1. Il trasferimento di partecipazioni nella coop-s.r.l.: il problema
Il Codice civile non contempla una disciplina specifica della circolazione delle partecipazioni del socio cooperatore con riferimento alle imprese mutualistiche disciplinate, in via residuale, dalle norme sulla società a responsabilità limitata (v. gli artt. 2519, co. 2, e 2522, co. 2, c.c.).
Il legislatore si è infatti limitato a prevedere una norma (l’art. 2530 c.c.) di portata generale, ossia applicabile a tutte le cooperative a prescindere dal rinvio alle norme della s.p.a. o della s.r.l., e che regola gli effetti del trasferimento inter vivos nei confronti della società. In particolare tale disposizione disciplina le modalità di rilascio dell’autorizzazione al trasferimento, riservata all’organo amministrativo (rafforzando, rispetto al previgente art. 2523 c.c., la posizione dei soci partecipanti alla cessione nei confronti della società), e consente altresì di prevedere nello statuto una clausola che vieti il trasferimento delle partecipazioni (legittimando i soci all’esercizio del diritto di recesso a certe condizioni). Sotto altro profilo gli artt. 2521, co. 3, n. 4, e 2525 c.c. stabiliscono che il capitale sociale della cooperativa possa essere ripartito in quote o in azioni, non specificando quale sia la disciplina applicabile alle società in esame.
Tali disposizioni lasciano pertanto aperti, con riferimento alla coop-s.r.l., una pluralità di aspetti problematici, che principalmente possono essere riassunti nei seguenti termini: in primo luogo, se siano necessariamente applicabili ed entro quali limiti a tale società le disposizioni in tema di s.r.l., e quindi se le partecipazioni debbano essere rappresentate da quote o possano essere rappresentate anche da azioni, e quale sia la loro modalità di circolazione; in secondo luogo, se la previsione dell’autorizzazione al trasferimento affidata dalla legge all’organo amministrativo sia influenzata o meno dal richiamo alle norme della s.r.l., e quindi quali siano gli spazi per l’autonomia statutaria nella circolazione delle partecipazioni dei soci cooperatori.
2. il significato del rinvio alle norme in terna di s.r.l.
Secondo l’interpretazione più convincente il rinvio alla disciplina della s.r.l., contenuto negli artt. 2519, co. 2, e 2522, co. 2, c.c. per le cooperative con un numero non elevato di soci in conformità a quanto richiesto dalla legge delega (1), opera solo a condizione che manchi una disciplina nel titolo VI del libro V del Codice civile e che tale rinvio risulti compatibile con le peculiarità dell’impresa mutualistica (2).
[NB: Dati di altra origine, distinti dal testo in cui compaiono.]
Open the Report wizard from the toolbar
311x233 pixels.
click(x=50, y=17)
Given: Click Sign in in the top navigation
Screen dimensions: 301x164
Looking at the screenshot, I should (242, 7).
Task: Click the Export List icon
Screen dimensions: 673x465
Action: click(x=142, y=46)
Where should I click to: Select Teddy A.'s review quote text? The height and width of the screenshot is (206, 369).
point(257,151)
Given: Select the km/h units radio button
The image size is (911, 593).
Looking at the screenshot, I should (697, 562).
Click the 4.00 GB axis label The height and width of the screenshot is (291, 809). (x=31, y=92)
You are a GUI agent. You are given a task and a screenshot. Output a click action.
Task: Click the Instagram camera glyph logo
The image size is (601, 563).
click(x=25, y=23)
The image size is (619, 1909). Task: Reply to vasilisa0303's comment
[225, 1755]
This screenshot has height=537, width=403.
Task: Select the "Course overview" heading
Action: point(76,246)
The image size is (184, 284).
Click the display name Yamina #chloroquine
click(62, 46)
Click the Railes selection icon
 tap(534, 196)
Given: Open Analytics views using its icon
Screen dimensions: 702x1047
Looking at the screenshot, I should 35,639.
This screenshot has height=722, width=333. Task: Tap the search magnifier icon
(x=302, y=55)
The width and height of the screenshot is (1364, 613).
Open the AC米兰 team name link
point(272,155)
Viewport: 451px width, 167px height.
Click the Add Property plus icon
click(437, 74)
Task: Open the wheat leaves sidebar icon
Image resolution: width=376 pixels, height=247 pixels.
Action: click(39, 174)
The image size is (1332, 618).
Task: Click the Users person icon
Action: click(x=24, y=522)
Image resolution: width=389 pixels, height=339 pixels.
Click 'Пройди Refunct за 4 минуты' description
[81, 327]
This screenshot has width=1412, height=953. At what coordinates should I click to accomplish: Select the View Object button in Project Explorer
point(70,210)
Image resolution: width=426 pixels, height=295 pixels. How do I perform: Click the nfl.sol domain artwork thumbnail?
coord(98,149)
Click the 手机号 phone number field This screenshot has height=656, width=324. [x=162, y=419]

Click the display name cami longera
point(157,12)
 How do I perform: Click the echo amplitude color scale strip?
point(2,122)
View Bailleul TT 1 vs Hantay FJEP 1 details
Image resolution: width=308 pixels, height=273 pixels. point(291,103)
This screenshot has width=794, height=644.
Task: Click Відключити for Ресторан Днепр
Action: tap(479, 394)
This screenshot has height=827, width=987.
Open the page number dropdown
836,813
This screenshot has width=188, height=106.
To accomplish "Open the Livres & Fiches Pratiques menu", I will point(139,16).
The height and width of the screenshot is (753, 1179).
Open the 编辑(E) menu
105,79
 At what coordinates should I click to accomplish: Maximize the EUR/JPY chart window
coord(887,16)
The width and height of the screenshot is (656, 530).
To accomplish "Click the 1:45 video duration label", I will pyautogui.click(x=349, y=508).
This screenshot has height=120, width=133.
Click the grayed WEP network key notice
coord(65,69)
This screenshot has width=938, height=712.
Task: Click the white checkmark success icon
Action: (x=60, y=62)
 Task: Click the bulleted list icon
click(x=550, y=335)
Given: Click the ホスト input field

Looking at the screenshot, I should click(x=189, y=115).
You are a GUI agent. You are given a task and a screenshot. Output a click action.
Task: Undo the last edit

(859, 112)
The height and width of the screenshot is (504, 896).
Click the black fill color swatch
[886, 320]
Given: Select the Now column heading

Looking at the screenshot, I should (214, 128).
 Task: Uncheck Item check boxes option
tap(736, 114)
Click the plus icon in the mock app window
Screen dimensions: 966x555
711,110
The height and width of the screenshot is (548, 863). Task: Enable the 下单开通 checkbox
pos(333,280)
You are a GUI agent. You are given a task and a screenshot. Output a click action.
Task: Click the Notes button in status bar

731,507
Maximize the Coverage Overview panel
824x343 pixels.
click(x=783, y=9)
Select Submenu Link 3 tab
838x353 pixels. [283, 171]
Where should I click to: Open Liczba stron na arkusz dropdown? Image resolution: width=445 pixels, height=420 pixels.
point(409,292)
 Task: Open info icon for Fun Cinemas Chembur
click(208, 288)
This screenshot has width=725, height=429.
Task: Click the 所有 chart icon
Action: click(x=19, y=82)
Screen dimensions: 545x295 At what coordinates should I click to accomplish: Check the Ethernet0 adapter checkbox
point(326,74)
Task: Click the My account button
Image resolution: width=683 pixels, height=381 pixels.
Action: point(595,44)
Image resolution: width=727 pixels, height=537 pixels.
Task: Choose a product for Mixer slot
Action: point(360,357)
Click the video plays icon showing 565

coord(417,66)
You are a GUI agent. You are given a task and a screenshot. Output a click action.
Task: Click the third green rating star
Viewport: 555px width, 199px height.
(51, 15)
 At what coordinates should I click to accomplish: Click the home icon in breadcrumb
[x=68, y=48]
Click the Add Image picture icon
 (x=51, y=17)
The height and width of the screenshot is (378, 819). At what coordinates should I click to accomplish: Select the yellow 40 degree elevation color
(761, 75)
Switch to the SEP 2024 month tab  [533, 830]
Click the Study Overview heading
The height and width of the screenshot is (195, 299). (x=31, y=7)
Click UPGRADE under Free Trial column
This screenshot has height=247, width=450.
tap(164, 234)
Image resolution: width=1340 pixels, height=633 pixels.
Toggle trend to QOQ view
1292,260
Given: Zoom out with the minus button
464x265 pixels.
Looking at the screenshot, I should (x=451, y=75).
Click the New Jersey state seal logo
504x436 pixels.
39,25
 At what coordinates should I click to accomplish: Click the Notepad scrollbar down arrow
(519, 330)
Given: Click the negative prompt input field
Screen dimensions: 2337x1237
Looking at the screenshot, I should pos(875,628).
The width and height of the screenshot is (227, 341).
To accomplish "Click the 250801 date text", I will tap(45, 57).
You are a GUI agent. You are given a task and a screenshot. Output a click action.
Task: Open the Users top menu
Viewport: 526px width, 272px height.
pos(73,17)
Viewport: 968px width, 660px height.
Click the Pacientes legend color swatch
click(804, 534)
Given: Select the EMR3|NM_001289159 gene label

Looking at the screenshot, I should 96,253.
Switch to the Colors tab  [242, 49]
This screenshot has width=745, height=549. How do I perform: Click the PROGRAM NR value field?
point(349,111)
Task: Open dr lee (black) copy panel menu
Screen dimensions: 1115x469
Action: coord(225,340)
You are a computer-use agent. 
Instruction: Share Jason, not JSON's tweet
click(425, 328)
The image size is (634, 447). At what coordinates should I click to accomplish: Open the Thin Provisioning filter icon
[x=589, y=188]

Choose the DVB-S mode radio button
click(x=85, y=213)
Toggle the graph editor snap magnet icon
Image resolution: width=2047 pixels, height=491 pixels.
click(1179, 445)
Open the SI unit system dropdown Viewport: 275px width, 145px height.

In altre parole: il legislatore ha inteso consentire il rinvio o il richiamo alle norme (3) del tipo s.r.l. per le cooperative con compagine sociale ristretta al fine di ampliarne gli spazi di autonomia statutaria (4), ma solo qualora manchi un’espressa regolazione e le norme della società lucrativa risultino compatibili con l’ordinamento cooperativo; non ha invece inteso creare un nuovo tipo o un subtipo di società cooperativa (la coop-s.r.l.), come emerge altresì dall’art. 2515 c.c., che non impone di integrare la denominazione sociale con l’indicazione del tipo di società lucrativa di riferimento.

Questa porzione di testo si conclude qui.